Not incidentally, this parable–though strictly speaking it isn’t a ‘parable’ by genre of course–ends out a set of three parabolic warnings, where the other two warnings are obviously spoken to Jesus’ own disciples about being lazy and/or uncharitable and how such disciples will fare in the eschaton when Jesus returns. I think the exact same principle is in effect here, too: those who think they’re the first and deserve special treatment as such may be the last, and the humble ones who never imagine themselves being anything other than last may be in fact the specially honored first ones. The comparison of judgment to the devil and his angels would express this again: they used to be loyal servants of God but then rebelled, and so now have to go in for brisk eonian cleaning.
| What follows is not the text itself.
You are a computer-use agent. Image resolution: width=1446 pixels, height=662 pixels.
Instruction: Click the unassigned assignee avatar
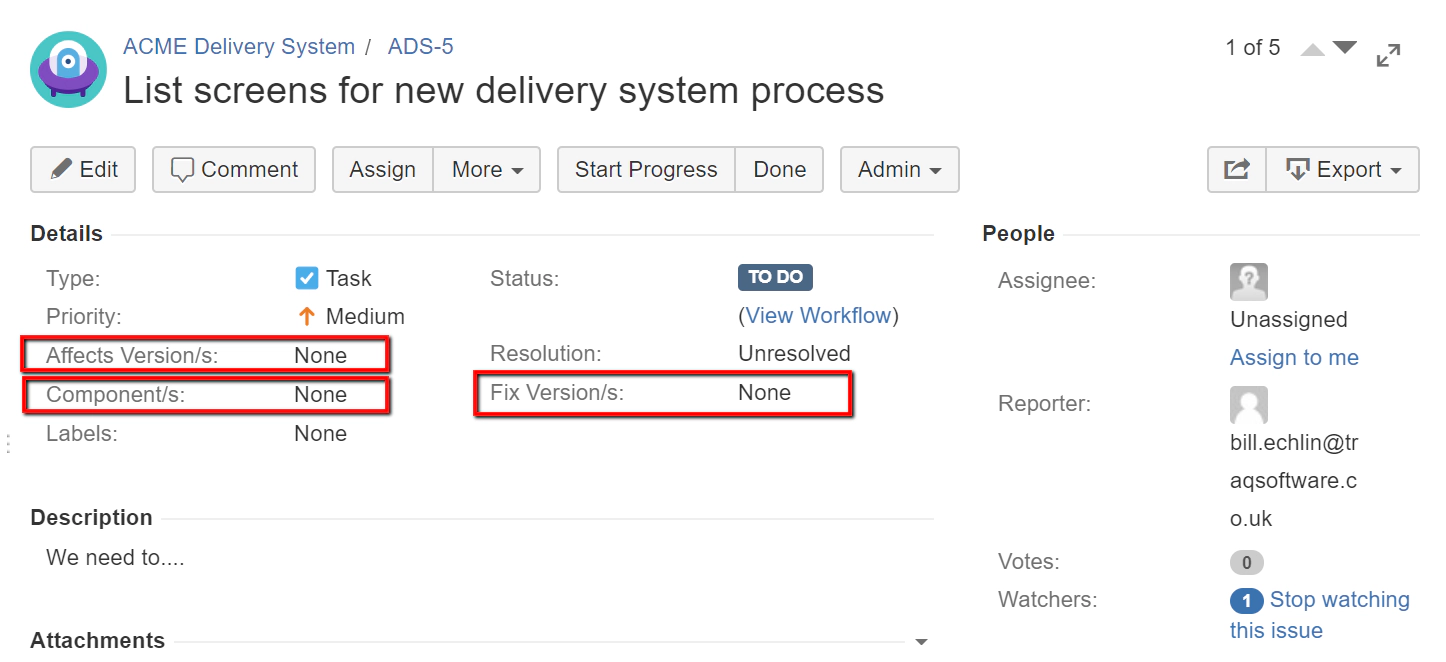click(1248, 282)
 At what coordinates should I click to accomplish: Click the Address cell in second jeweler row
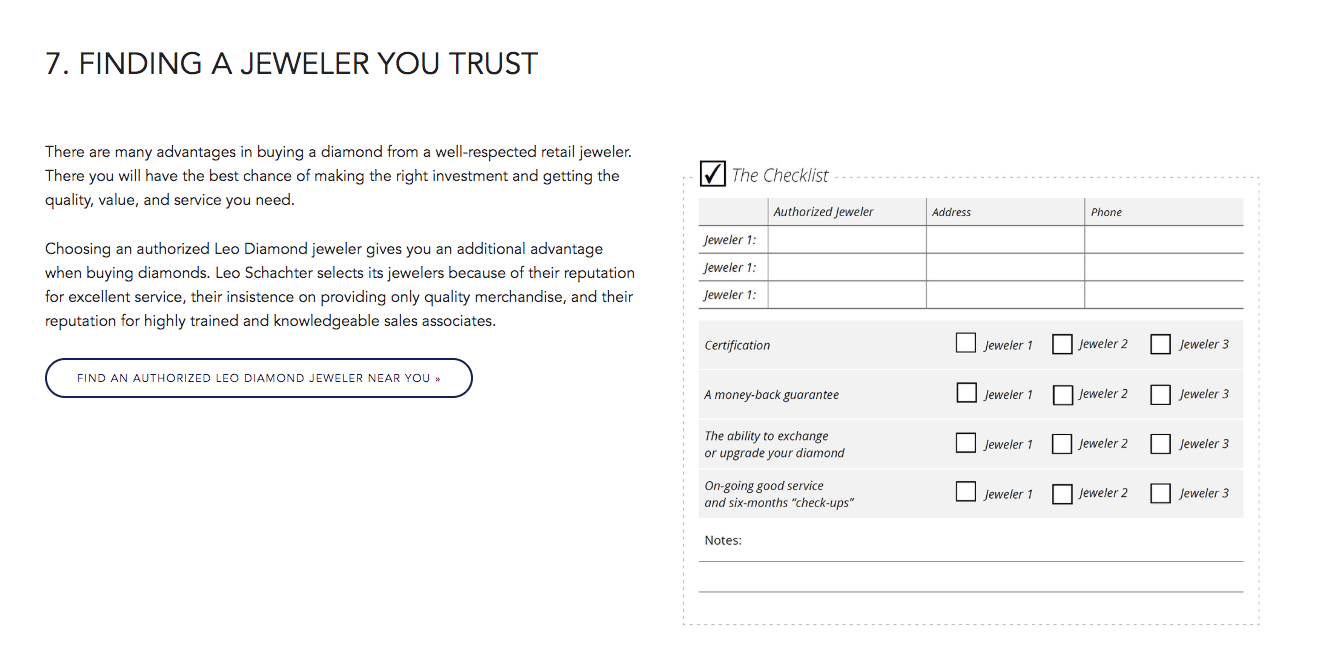pyautogui.click(x=1005, y=267)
This is actually one of the places indicating some hope for the devil and his angels, by the way, depending on how far the analogical language of the punishment term ‘kolasis’ is pressed: it could very easily be employed as hopeful disciplinary chastisement, and sometimes was employed that way, not only in non-scriptural Greek but elsewhere in the NT, too–most pertinently at Rom 11, though the specific term isn’t used there. Branches that have been grafted out for punishment can be grafted back in again, and St. Paul explicitly warns those who are currently grafted in not to be disdaining the branches currently grafted out, not only because they may be grafted back in again, but because the ones currently grafted in may also be grafted back out again!! Not one of the places in scripture most conducive to a Calvinist soteriology, to say the least… But the overall thrust of Rom 11 is on the persistence of God to save those, in this case “all Israel”, whom He intends to save–as Calvs are very well aware and make sure to score points about whenever they can. (They just interpret “all Israel” to be exclusive of everyone who isn’t elected to be Israel, which does a lot of violence to St. Paul’s warning about grafting in and out.)
The universalistic hope of Rom 11’s kolasis imagery, taken in total, is thus applied back even to the devil and his angels via Matt 25.